What you have to do ▸ Write out, unaltered, each line from the top of the records below down to the line where "Given: Click contrast" appears, that line included.
--- Input material Enclosed Below ---
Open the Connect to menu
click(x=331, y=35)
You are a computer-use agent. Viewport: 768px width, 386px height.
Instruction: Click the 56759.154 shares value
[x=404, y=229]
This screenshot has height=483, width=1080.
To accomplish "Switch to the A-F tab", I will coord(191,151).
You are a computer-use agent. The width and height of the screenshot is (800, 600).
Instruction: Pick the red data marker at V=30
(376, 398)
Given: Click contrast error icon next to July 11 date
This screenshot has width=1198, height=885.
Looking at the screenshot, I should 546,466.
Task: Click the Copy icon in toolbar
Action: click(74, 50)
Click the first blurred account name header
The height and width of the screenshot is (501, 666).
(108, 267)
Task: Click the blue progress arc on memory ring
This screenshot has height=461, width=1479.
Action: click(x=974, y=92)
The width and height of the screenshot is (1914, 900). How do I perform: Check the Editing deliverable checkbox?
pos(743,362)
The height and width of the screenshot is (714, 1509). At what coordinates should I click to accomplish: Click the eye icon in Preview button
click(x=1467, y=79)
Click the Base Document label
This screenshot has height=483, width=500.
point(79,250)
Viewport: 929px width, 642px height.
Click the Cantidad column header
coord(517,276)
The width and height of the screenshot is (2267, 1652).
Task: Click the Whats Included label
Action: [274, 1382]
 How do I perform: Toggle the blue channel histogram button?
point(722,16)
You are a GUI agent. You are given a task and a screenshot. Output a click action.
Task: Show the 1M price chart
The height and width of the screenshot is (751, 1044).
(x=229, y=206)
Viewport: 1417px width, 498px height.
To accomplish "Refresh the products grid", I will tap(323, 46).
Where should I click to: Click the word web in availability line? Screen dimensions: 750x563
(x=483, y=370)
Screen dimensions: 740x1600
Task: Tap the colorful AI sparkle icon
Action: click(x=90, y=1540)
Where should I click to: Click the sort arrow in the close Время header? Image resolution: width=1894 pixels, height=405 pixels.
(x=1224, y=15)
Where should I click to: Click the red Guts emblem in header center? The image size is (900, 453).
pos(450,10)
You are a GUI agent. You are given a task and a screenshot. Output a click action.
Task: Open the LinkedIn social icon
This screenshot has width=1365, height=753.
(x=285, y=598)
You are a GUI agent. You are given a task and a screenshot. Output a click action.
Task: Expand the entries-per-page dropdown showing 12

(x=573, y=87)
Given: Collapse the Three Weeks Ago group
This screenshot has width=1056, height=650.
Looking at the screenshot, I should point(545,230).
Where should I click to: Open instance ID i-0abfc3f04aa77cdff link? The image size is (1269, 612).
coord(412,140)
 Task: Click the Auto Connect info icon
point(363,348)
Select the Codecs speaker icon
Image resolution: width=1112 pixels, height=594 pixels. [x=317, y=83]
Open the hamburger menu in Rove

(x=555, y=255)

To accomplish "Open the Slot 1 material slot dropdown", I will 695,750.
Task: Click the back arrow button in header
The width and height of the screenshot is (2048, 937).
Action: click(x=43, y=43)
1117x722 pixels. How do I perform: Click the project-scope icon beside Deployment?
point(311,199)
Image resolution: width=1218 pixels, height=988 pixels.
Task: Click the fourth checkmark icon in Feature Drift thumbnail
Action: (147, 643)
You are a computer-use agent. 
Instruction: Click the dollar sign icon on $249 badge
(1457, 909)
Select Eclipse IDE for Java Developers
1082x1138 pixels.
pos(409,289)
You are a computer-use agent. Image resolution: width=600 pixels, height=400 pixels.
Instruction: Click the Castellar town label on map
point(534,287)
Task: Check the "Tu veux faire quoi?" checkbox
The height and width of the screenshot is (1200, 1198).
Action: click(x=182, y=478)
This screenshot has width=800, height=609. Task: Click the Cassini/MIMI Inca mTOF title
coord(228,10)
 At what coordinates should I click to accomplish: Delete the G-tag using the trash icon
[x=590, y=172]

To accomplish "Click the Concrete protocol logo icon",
--- End of Enclosed Input material ---
Written answer ▸
Open the Connect to menu
click(x=331, y=35)
You are a computer-use agent. Viewport: 768px width, 386px height.
Instruction: Click the 56759.154 shares value
[x=404, y=229]
This screenshot has height=483, width=1080.
To accomplish "Switch to the A-F tab", I will coord(191,151).
You are a computer-use agent. The width and height of the screenshot is (800, 600).
Instruction: Pick the red data marker at V=30
(376, 398)
Given: Click contrast error icon next to July 11 date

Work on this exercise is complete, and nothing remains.